- Your goal:
The answer must consist of the entire listing, repeated exactly.

- Data supplied:
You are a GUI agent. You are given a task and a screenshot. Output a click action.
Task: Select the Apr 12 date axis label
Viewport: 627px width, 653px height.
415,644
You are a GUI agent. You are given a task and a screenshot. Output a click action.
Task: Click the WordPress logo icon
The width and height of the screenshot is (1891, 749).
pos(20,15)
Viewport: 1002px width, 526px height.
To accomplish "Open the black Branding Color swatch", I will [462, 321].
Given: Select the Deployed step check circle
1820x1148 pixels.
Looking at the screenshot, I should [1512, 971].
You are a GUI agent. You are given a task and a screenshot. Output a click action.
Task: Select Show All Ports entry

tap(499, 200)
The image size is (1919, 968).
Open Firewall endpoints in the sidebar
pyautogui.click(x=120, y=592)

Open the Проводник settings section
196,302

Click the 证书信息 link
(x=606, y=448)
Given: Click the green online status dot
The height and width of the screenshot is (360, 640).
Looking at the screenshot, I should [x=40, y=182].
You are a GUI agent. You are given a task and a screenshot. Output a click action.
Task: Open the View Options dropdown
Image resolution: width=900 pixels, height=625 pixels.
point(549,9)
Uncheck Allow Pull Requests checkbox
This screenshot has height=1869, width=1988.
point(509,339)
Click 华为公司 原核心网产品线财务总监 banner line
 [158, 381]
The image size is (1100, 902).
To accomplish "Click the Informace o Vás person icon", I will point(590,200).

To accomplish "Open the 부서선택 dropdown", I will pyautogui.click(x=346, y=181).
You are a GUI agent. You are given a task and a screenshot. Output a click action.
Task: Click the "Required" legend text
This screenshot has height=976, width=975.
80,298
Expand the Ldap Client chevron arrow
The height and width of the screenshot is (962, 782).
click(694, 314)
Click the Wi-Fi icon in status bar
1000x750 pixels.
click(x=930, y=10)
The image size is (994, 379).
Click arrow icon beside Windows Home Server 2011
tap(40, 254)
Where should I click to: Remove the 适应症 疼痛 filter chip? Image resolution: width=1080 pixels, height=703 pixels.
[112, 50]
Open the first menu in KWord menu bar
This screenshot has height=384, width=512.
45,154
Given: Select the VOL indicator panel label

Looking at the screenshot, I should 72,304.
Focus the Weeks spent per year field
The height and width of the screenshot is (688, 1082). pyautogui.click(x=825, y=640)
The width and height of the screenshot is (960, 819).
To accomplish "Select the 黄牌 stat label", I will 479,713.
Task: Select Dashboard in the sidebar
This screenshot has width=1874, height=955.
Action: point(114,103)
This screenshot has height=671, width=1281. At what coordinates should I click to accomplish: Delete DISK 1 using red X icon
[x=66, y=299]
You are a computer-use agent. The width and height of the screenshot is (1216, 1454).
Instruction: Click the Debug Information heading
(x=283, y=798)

- Solution to this task:
You are a GUI agent. You are given a task and a screenshot. Output a click action.
Task: Select the Apr 12 date axis label
Viewport: 627px width, 653px height.
415,644
You are a GUI agent. You are given a task and a screenshot. Output a click action.
Task: Click the WordPress logo icon
The width and height of the screenshot is (1891, 749).
pos(20,15)
Viewport: 1002px width, 526px height.
To accomplish "Open the black Branding Color swatch", I will [462, 321].
Given: Select the Deployed step check circle
1820x1148 pixels.
Looking at the screenshot, I should [1512, 971].
You are a GUI agent. You are given a task and a screenshot. Output a click action.
Task: Select Show All Ports entry

tap(499, 200)
The image size is (1919, 968).
Open Firewall endpoints in the sidebar
pyautogui.click(x=120, y=592)

Open the Проводник settings section
196,302

Click the 证书信息 link
(x=606, y=448)
Given: Click the green online status dot
The height and width of the screenshot is (360, 640).
Looking at the screenshot, I should [x=40, y=182].
You are a GUI agent. You are given a task and a screenshot. Output a click action.
Task: Open the View Options dropdown
Image resolution: width=900 pixels, height=625 pixels.
point(549,9)
Uncheck Allow Pull Requests checkbox
This screenshot has height=1869, width=1988.
point(509,339)
Click 华为公司 原核心网产品线财务总监 banner line
 [158, 381]
The image size is (1100, 902).
To accomplish "Click the Informace o Vás person icon", I will point(590,200).

To accomplish "Open the 부서선택 dropdown", I will pyautogui.click(x=346, y=181).
You are a GUI agent. You are given a task and a screenshot. Output a click action.
Task: Click the "Required" legend text
This screenshot has height=976, width=975.
80,298
Expand the Ldap Client chevron arrow
The height and width of the screenshot is (962, 782).
click(694, 314)
Click the Wi-Fi icon in status bar
1000x750 pixels.
click(x=930, y=10)
The image size is (994, 379).
Click arrow icon beside Windows Home Server 2011
tap(40, 254)
Where should I click to: Remove the 适应症 疼痛 filter chip? Image resolution: width=1080 pixels, height=703 pixels.
[112, 50]
Open the first menu in KWord menu bar
This screenshot has height=384, width=512.
45,154
Given: Select the VOL indicator panel label

Looking at the screenshot, I should 72,304.
Focus the Weeks spent per year field
The height and width of the screenshot is (688, 1082). pyautogui.click(x=825, y=640)
The width and height of the screenshot is (960, 819).
To accomplish "Select the 黄牌 stat label", I will 479,713.
Task: Select Dashboard in the sidebar
This screenshot has width=1874, height=955.
Action: point(114,103)
This screenshot has height=671, width=1281. At what coordinates should I click to accomplish: Delete DISK 1 using red X icon
[x=66, y=299]
You are a computer-use agent. The width and height of the screenshot is (1216, 1454).
Instruction: Click the Debug Information heading
(x=283, y=798)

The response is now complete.